ETF obbligazionari o bond diretti: quale scegliere (differenze, pro e contro)

In sintesi

  • Bond diretto: singolo titolo con scadenza. Tenuto a scadenza ti restituisce il capitale con un rendimento noto (salvo default), ma concentra il rischio emittente e chiede capitale e impegno.
  • ETF obbligazionario: paniere di centinaia di bond, senza scadenza. Diversificazione, liquidità e reinvestimento automatico, ma il prezzo oscilla con i tassi per sempre (nessun ritorno alla pari) e paghi un TER ogni anno.
  • La differenza decisiva è la scadenza: il bond ha un punto d’arrivo, l’ETF è perpetuo e dominato dalla duration.
  • Gli ETF a scadenza definita (target maturity) sono la via di mezzo: diversificazione dell’ETF + un punto d’arrivo simile al bond.
  • La fiscalità varia per paese: valutala sempre sulle norme della tua giurisdizione, mai in astratto.

Domande frequenti

Un ETF obbligazionario può andare in perdita?

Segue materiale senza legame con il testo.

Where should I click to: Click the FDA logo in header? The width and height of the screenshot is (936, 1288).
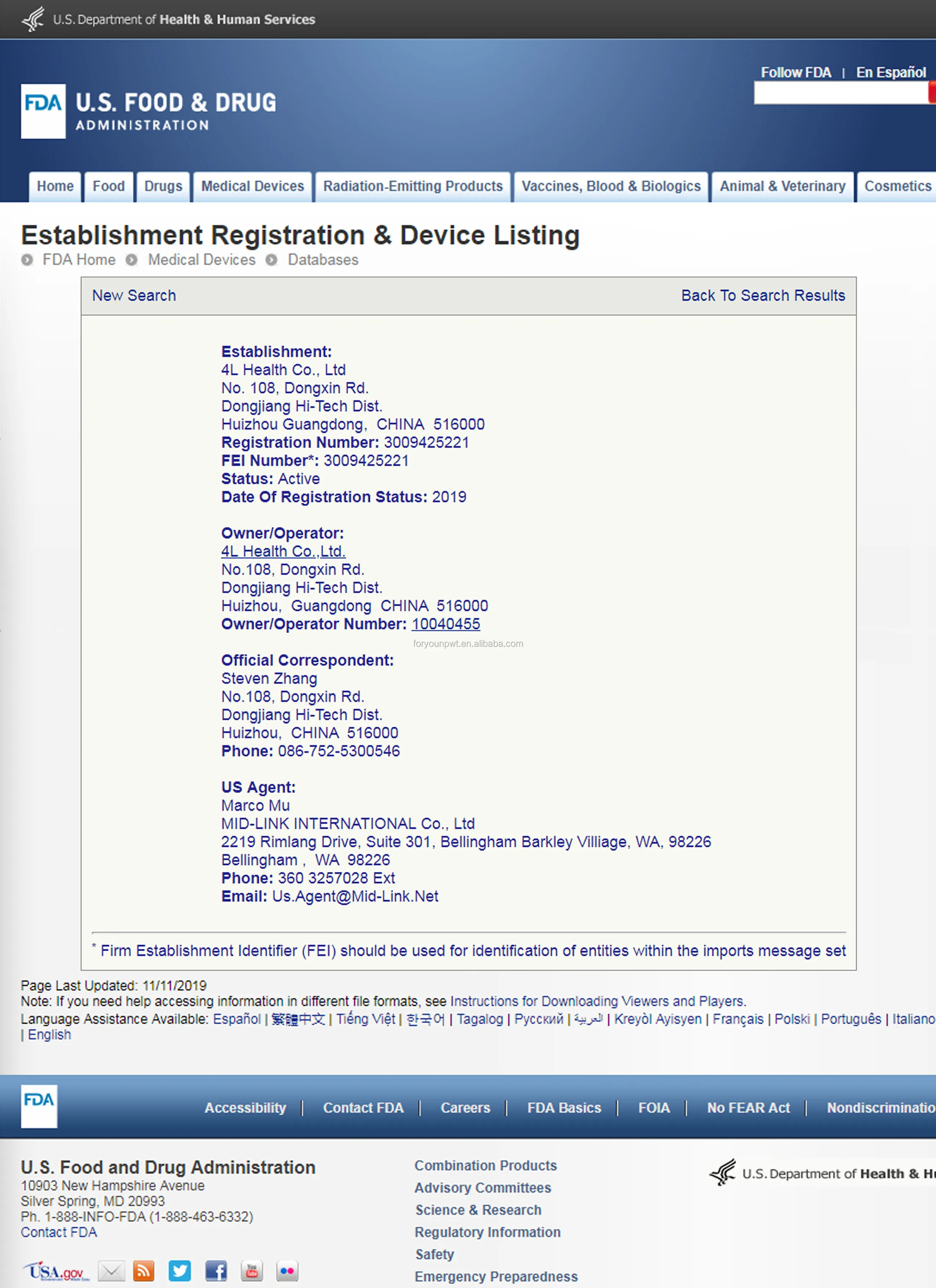pyautogui.click(x=43, y=111)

Sì. Se i tassi salgono, il valore dell’ETF scende e, non avendo una scadenza, non c’è un giorno in cui il capitale “torna alla pari” in automatico: la perdita può restare a lungo. Un singolo bond tenuto fino alla scadenza, invece, viene rimborsato al nominale (salvo default dell’emittente), quindi la perdita di prezzo lungo il percorso rientra alla fine.

Cos’è la duration di un’obbligazione o di un ETF?

È la misura di quanto il prezzo reagisce a una variazione dei tassi. In prima approssimazione, una duration di 7 significa che a +1% di tassi il prezzo scende di circa il 7% (e viceversa). Per un bond tenuto a scadenza l’effetto è temporaneo; per un ETF è una caratteristica permanente del portafoglio.

Meglio un ETF o un bond per un obiettivo a una data fissa?

Per una somma che ti serve a una data precisa è più adatto un bond diretto (o un ETF a scadenza definita), perché ha un punto d’arrivo e un rendimento noto se portato a scadenza. Un ETF obbligazionario tradizionale, non avendo scadenza, non garantisce quale sarà il suo valore in quel giorno specifico.

Gli ETF obbligazionari pagano cedole?

Non cedole fisse come un singolo bond. Un ETF a distribuzione paga distribuzioni periodiche di importo variabile; un ETF ad accumulazione reinveste tutto internamente e non stacca nulla. Se cerchi un flusso di reddito prevedibile, il bond diretto offre una regolarità che l’ETF, per come è costruito, non replica allo stesso modo.

Questo articolo ha finalità puramente informative ed educative e non costituisce consulenza finanziaria personalizzata né una raccomandazione a comprare o vendere strumenti finanziari. Il trattamento fiscale dipende dalla giurisdizione e dalla situazione individuale.